PROBLEMS TO SOLVE —
A - In the page on the Gotham episode "All Happy Families Are Alike," rewrite the stretch from "Episode chronology" through "before his death.", changing "mob war" to "gang war".
B - Translate this sentence from the page on the Gotham episode "All Happy Families Are Alike" into Spanish: "Falcone decides he's "done" with business and plans on retiring."
C - According to the page on the Gotham episode "All Happy Families Are Alike," who directed the episode?

PAGE EXCERPT —
- Episode no.: Season 1 Episode 22
- Directed by: Danny Cannon
- Written by: Bruno Heller
- Production code: 4X6672
- Original air date: May 4, 2015

Guest appearances
- David Zayas as Salvatore Maroni; Morena Baccarin as Dr. Lee Thompkins; Drew Powell as Butch Gilzean; Peter Scolari as Commissioner Gillian Loeb; Chelsea Spack as Kristen Kringle; Dashiell Eaves as Kelly; James Andrew O'Connor as Tommy Bones;

Episode chronology
| ← Previous "The Anvil or the Hammer" | Next → "Damned If You Do..." |

= All Happy Families Are Alike =

"All Happy Families Are Alike" is the 22nd episode and finale of the first season of the FOX series Gotham. The episode was written by series developer Bruno Heller and directed by Danny Cannon. It was first broadcast on May 4, 2015 in FOX. In this episode, the mob war between Carmine Falcone (John Doman) and Salvatore Maroni (David Zayas) is coming to a brutal end while Oswald Cobblepot and Fish Mooney (Jada Pinkett Smith) face off in their final confrontation, putting James Gordon (Benjamin McKenzie) in the middle of both conflicts. Meanwhile, Bruce Wayne (David Mazouz) sets out to find evidence that his father had a secret life before his death.

==Plot==
A group of street children, among them Selina, witness the arrival of Fish Mooney and the escapees from Dollmaker's Island. Mooney approaches Selina and states that it will be a "new day". Selina and the children soon join Mooney's gang.

Two weeks later, Bruce becomes convinced his father led a double life and with help from Alfred, he looks through his father's study room. Carmine Falcone is shot during an ambush in the port by Maroni's men and taken to the hospital. At the GCPD, Barbara decides to take trauma counselling from Dr. Leslie Thompkins after the death of her parents at the hands of the Ogre.

Cobblepot and Butch Gilzean arrive at the hospital, intending to kill Falcone. Cobblepot reveals planning the mob war since before making his deal with Falcone. Gordon stops them and handcuffs Cobblepot and Butch to a pipe and frees Falcone. Falcone will need two days in a hideout to find a way to stop the war and Gordon agrees to help him. Cobblepot, realizing Maroni's men are coming and will kill him for his betrayal, pleads with Gordon to free him, citing the favor Gordon owns him. Commissioner Loeb arrives with Maroni's hitmen and orders them to kill Gordon and Falcone. A shootout between Gordon and the hitmen ensues, with Gordon killing the hitmen. With help from Bullock, Gordon, Falcone, Cobblepot, and Gilzean escape in an ambulance.

They get to Falcone's safe house but are taken hostage by Mooney's gang. Mooney is even more furious after noticing Butch's brainwashing treatment delivered by Victor Zsasz and Cobblepot. Mooney makes a trade with Maroni: in exchange for Falcone's head, Maroni will return Mooney's territories. Mooney also plans on killing Cobblepot for brainwashing Butch but spares Bullock's life. However, during the meeting with Maroni, Maroni makes sexist comments about Mooney, which causes her to shoot him in the head. Maroni's and Mooney's gangs then fight, which gives enough time to Falcone, Gordon, and Bullock to escape to a cargo container. Falcone decides he's "done" with business and plans on retiring. Selina's gang recaptures them and bring them back to Mooney. Cobblepot appears with a machine gun and kills some gang members. He then pursues Mooney to the rooftop of the warehouse while Falcone, Gordon and Bullock escape. Meanwhile, during the therapy, Barbara reveals that she murdered her parents, enraged that they never loved her. She then suffers a psychotic breakdown and proceeds to attempt to kill Leslie for stealing her fiancée Gordon. Leslie manages to neutralize Barbara in self-defense just as Gordon, Falcone, and Bullock arrive.

DATASET CONTENT —
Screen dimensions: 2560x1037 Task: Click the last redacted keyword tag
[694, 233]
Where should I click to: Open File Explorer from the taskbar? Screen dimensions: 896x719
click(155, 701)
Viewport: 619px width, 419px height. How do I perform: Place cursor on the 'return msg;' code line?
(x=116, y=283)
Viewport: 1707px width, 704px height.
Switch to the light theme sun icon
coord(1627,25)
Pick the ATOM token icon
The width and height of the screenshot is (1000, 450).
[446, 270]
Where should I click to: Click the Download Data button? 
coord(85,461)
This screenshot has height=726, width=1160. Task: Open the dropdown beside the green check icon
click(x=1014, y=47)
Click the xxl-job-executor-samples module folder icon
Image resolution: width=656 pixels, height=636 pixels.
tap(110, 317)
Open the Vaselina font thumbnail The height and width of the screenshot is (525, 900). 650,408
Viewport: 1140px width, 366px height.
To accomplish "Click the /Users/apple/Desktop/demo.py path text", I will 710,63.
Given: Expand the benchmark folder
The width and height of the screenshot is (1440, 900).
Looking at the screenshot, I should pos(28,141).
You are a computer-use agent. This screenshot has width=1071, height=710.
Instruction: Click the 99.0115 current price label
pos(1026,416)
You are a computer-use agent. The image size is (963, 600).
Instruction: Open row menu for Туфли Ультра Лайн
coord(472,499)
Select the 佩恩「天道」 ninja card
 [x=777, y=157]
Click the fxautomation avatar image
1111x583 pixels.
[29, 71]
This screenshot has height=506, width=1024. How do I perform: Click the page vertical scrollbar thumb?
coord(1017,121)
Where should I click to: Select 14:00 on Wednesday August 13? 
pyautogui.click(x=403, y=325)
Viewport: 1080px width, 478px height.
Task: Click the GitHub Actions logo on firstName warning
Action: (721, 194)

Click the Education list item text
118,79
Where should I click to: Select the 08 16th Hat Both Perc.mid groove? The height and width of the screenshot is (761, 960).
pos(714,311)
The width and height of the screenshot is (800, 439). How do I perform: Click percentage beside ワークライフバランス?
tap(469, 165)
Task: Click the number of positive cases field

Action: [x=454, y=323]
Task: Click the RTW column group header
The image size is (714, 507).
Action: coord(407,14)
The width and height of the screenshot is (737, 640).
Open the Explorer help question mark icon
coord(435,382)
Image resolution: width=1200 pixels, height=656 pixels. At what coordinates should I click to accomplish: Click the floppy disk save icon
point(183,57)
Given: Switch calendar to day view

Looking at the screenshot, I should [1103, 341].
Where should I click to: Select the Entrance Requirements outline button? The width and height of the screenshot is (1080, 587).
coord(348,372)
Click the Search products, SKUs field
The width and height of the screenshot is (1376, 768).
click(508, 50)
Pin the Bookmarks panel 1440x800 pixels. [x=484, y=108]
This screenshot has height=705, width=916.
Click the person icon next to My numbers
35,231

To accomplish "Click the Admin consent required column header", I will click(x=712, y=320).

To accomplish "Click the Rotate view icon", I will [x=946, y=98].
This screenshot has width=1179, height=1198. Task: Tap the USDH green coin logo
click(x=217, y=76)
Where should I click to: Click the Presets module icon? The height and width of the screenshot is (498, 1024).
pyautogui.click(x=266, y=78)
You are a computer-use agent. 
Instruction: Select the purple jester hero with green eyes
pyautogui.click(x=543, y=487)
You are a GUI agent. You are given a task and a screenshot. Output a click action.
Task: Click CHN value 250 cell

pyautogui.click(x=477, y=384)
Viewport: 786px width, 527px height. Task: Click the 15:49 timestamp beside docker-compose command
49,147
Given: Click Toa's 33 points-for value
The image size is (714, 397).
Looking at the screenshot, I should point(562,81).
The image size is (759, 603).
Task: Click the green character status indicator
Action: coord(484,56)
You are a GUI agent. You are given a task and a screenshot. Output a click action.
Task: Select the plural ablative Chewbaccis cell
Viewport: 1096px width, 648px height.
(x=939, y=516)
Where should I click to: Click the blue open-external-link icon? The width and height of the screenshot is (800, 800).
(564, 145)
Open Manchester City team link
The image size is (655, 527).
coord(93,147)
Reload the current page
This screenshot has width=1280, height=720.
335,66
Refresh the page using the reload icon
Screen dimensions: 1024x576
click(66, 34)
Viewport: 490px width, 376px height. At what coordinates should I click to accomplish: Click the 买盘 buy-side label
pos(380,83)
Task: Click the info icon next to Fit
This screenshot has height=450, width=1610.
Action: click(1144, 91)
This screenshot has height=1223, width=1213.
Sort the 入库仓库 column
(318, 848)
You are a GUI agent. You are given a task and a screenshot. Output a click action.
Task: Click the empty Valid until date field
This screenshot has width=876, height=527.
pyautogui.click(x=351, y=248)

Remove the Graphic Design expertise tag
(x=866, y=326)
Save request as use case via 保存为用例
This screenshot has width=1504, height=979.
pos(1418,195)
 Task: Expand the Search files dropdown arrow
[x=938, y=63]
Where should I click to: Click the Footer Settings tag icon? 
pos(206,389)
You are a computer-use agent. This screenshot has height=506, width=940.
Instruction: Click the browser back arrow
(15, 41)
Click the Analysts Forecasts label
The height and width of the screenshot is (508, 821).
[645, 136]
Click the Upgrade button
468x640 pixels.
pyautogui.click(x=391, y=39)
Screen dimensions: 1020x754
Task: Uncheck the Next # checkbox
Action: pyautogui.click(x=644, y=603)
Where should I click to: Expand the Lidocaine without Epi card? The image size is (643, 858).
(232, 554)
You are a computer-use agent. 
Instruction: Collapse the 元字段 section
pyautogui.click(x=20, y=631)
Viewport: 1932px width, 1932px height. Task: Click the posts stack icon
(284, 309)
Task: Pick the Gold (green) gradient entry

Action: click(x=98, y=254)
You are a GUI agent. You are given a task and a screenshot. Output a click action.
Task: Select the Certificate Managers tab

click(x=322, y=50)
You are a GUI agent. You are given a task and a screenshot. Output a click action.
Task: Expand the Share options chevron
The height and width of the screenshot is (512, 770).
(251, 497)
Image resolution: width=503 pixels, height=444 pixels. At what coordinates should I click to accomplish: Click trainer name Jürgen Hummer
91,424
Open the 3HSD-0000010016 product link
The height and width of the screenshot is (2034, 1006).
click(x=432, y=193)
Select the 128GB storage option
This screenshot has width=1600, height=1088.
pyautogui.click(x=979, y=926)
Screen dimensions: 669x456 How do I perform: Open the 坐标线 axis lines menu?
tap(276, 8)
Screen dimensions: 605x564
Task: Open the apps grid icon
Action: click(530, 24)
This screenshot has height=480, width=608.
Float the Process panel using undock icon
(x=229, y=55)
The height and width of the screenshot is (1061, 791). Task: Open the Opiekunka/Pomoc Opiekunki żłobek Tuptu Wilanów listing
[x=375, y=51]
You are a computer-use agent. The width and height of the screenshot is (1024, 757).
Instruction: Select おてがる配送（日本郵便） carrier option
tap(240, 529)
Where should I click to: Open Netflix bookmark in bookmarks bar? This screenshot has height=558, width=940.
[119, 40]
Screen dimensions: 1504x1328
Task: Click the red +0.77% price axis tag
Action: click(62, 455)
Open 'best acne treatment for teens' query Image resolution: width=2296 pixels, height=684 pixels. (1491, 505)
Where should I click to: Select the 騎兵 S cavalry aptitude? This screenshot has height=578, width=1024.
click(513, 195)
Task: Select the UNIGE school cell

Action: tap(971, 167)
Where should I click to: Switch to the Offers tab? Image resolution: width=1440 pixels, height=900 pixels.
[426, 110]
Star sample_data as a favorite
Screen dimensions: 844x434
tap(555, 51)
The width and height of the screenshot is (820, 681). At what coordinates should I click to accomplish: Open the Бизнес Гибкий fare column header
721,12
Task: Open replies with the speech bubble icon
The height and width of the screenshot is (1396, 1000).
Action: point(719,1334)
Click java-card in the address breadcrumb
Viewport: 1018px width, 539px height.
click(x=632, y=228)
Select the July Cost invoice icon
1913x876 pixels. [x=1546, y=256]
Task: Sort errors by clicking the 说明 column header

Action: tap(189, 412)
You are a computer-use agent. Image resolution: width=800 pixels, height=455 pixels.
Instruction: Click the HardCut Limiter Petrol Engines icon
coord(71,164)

ANSWERS BY TASK —
A -
Episode chronology
| ← Previous "The Anvil or the Hammer" | Next → "Damned If You Do..." |

= All Happy Families Are Alike =

"All Happy Families Are Alike" is the 22nd episode and finale of the first season of the FOX series Gotham. The episode was written by series developer Bruno Heller and directed by Danny Cannon. It was first broadcast on May 4, 2015 in FOX. In this episode, the gang war between Carmine Falcone (John Doman) and Salvatore Maroni (David Zayas) is coming to a brutal end while Oswald Cobblepot and Fish Mooney (Jada Pinkett Smith) face off in their final confrontation, putting James Gordon (Benjamin McKenzie) in the middle of both conflicts. Meanwhile, Bruce Wayne (David Mazouz) sets out to find evidence that his father had a secret life before his death.

B - Falcone decide que ya "terminó" con los negocios y planea retirarse.

C - Danny Cannon